Monday, April 17, 2017

Cops Invoke Civil Forfeiture Laws To Swipe Over $200K In Cash Proceeds From Sale Of House From Innocent Owner Without Actually Charging Or Proving A Crime, Then Texas Courts Allowed Them To Get Away With It

From a recent story in The Atlantic on law enforcement's use of civil forfeiture laws to rip off innocent people of their money and property without having to prove (or even allege) the commission of a crime:
  • The U.S. Supreme Court receives thousands of appeals from the nation’s lower courts each year. It declines to hear almost all of them. But for Justice Clarence Thomas, one of those rejected cases earlier this month gave him the chance to challenge a widely criticized police practice: civil forfeiture.

    Leonard v. Texas reached the Court after Lisa Leonard sought to overturn Texas’s seizure of roughly $200,000 in cash from a safe in her son’s car. In 2013, Liberty County police officers pulled him and his girlfriend over along what the state described as a “known drug corridor,” a law-enforcement term that can be applied to most major interstate highways. Officers seized the money and argued in local courts that the state could keep it, alleging it was likely the profits from drug sales.

    Leonard, an IRS officer, said the cash was hers, denied it was related to any drug sales, and told the courts it constituted the proceeds from the recent sale of a house she’d owned in Pennsylvania. A bill of sale for the property had been found alongside the cash in the safe. Leonard testified that she started storing her money in safes after the stock market crashed in 2008, and that her son was bringing the money to Texas so she could buy him and his girlfriend a house there. The Texas courts sided with police, who only had to prove that a “preponderance of the evidence” showed the money was tied to drug activity.

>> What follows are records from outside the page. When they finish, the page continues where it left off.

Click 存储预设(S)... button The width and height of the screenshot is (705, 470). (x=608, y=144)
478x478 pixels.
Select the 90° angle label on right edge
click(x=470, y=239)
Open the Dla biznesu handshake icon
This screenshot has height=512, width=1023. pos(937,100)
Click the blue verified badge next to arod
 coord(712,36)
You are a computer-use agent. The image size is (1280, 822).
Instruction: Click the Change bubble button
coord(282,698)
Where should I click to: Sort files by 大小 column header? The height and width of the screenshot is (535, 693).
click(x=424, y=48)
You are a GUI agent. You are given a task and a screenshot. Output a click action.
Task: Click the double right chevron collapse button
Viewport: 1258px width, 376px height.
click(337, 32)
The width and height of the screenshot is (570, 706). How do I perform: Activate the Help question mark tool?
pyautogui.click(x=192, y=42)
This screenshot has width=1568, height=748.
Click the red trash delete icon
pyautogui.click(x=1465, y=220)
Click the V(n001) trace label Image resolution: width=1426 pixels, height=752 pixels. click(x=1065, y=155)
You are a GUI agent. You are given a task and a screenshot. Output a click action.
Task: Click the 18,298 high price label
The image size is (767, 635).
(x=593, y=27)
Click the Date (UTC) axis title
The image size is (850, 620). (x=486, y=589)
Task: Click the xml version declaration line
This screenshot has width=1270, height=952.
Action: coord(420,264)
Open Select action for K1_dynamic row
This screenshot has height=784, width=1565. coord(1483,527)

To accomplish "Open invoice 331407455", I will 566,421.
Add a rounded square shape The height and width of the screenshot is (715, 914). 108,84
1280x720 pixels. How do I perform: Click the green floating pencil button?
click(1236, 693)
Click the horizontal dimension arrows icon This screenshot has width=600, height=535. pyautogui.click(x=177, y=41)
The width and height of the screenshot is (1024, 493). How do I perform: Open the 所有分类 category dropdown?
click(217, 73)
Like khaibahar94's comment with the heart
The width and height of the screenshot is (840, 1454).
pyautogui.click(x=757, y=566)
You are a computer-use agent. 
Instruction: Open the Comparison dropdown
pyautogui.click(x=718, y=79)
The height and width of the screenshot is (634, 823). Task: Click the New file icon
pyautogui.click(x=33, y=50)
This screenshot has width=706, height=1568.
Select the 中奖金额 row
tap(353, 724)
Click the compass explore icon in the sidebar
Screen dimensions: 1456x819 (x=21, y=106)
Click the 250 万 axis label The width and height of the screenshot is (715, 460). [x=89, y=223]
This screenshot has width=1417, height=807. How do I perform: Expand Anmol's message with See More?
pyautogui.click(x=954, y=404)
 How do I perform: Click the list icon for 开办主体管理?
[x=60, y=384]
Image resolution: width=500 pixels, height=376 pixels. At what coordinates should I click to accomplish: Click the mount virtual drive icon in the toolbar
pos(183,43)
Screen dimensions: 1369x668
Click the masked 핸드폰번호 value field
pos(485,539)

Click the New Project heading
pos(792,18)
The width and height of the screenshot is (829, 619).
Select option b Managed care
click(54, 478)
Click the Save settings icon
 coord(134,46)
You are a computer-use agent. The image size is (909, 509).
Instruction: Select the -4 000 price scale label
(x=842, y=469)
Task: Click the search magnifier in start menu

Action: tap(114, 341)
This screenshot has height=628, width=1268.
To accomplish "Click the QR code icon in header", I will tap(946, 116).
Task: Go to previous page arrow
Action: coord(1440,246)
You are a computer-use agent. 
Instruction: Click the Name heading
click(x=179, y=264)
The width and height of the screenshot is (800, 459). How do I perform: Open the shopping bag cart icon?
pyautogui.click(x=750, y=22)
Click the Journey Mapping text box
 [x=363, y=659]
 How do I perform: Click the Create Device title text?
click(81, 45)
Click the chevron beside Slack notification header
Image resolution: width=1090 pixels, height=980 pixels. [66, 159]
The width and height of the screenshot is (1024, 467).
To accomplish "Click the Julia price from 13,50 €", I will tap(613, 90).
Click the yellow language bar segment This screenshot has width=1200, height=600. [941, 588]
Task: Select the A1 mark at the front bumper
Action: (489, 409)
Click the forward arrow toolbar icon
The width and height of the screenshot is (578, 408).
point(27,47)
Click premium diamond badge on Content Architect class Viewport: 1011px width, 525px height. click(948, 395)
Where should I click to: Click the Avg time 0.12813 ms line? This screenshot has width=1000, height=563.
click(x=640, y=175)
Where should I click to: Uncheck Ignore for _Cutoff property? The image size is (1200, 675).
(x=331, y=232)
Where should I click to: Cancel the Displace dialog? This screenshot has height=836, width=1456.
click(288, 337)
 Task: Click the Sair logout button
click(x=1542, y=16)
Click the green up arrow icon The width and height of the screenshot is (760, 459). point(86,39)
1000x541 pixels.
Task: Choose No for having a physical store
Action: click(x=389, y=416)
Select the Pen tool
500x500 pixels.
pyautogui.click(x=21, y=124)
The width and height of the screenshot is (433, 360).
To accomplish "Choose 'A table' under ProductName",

    Leonard asked the Supreme Court to overturn their decisions on due-process grounds. Because Leonard hadn’t raised that claim in the state courts during her initial appeal, Thomas agreed with his colleagues’ decision to decline review of it at their stage of the legal process. But he also sent a clear signal that he’d like to revisit the issue in the future. “Whether this Court’s treatment of the broad modern forfeiture practice can be justified by the narrow historical one is certainly worthy of consideration in greater detail,” he concluded.
    ***
    “This system—where police can seize property with limited judicial oversight and retain it for their own use—has led to egregious and well-chronicled abuses,” Thomas wrote in his statement. He cited a New Yorker article on a small Texas town where police and prosecutors collaborate to seize cash and goods from out-of-town motorists passing through, then split the proceeds between themselves.(1) “These forfeiture operations frequently target the poor and other groups least able to defend their interests in forfeiture proceedings,” he noted.
For the story see Justice Thomas's Doubts About Civil Forfeiture (The Supreme Court justice reiterated his wariness of the controversial police tactic earlier this month. A new Justice Department report seems to support his concern).

See generally, Police Can Use a Legal Gray Area to Rob Anyone of Their Belongings (When officers categorize wallets or cellphones as evidence, getting them back can be nearly impossible—even if the owner isn’t charged with a crime).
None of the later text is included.